Uses code from a notebook by Jake Vanderplas, edited by A. Mann (information below). 

<small><i>This notebook was put together by [Jake Vanderplas](http://www.vanderplas.com). Source and license info is on [GitHub](https://github.com/jakevdp/sklearn_tutorial/).</i></small>

Written by Donovan Schlekat for ASTR 519.

# Random Forest Aging of Star Clusters

This notebook attempts to age star clusters using supervised machine learning "Random Forest" methods and data from the Milky Way Star Cluster (MWSC) Catalog. 

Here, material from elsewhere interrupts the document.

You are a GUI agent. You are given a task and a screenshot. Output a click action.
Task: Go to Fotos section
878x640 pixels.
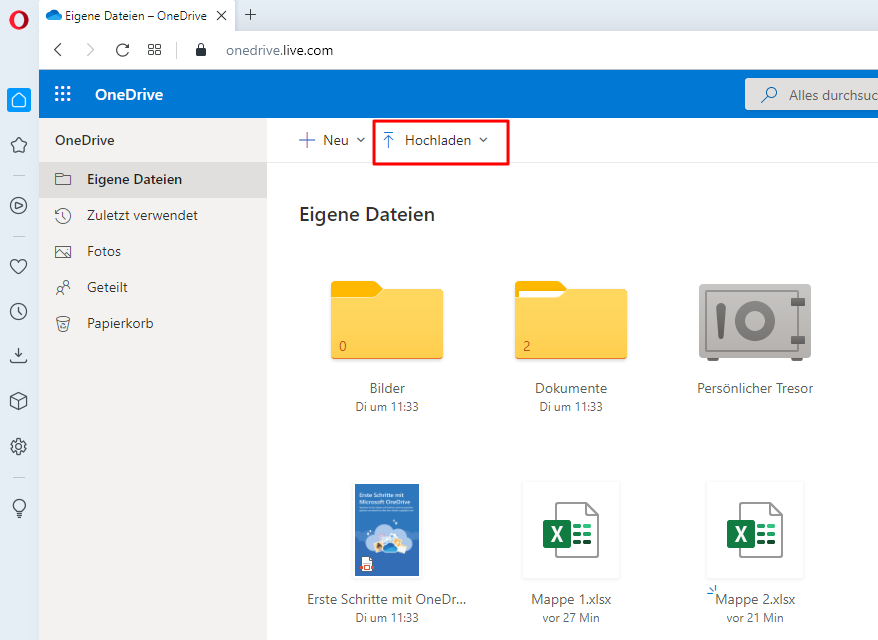coord(103,251)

<small><i>(available at: [https://heasarc.gsfc.nasa.gov/W3Browse/star-catalog/mwsc.html](url) )</i></small>

In [8]:
# Important imports

%matplotlib inline
import numpy as np
import matplotlib.pyplot as plt
from scipy import stats
import pandas as pd

import warnings
warnings.filterwarnings('ignore')

from sklearn import metrics
from sklearn.ensemble import RandomForestClassifier

In [16]:
# Read in the file
# File is the entire MWSC Catalog saved in csv format
csv_file_path = 'MWSC_Catalog.csv'
df = pd.read_csv(csv_file_path)
df_dropped = df.drop([
    'broad_type',
    'cluster_status',
    'log_age_error',
    'metallicity_error'
    ], axis=1)

# Filter data to only contain open clusters with metallicity data
open_metal_df = df_dropped[
    (df['metallicity'].notna()) &
    (df['class'].isin(['OPEN STAR CLUSTER']))
]

# Filter data to only contain globular clusters with metallicity data
glob_metal_df = df_dropped[
    (df['metallicity'].notna()) &
    (df['class'].isin(['GLOBULAR CLUSTER EXTENDED GALACTIC OR EXTRAGALACTIC']))
]

### Cluster Age Classification Using Random Forests

The following cells classify clusters into four categories: ancient (~ $10^9$ yr), old (~ $10^8$ yr), intermediate (~ $10^7$ yr), or young (~ $10^6$ yr).

In [17]:
# Classify data into new categories described above
def categorize_star_cluster_age(log_age):
    if 6 <= log_age < 7:
        return 'Young Star Cluster'
    elif 7 <= log_age < 8:
        return 'Intermediate-Age Star Cluster'
    elif 8 <= log_age < 9:
        return 'Old Star Cluster'
    else:
        return 'Ancient Star Cluster'
    
open_metal_df['age_group'] = open_metal_df['log_age'].apply(categorize_star_cluster_age)

In [18]:
headers = open_metal_df.columns
print(headers)
X = open_metal_df.to_numpy()
print(len(X))

Index(['name', 'ra', 'dec', 'lii', 'bii', 'core_radius', 'central_radius',
       'cluster_radius', 'num_core_stars', 'num_central_stars',
       'num_cluster_stars', 'distance', 'e_bv', 'log_age', 'reference_code',
       'cluster_type', 'metallicity', 'class', 'age_group'],
      dtype='object')
225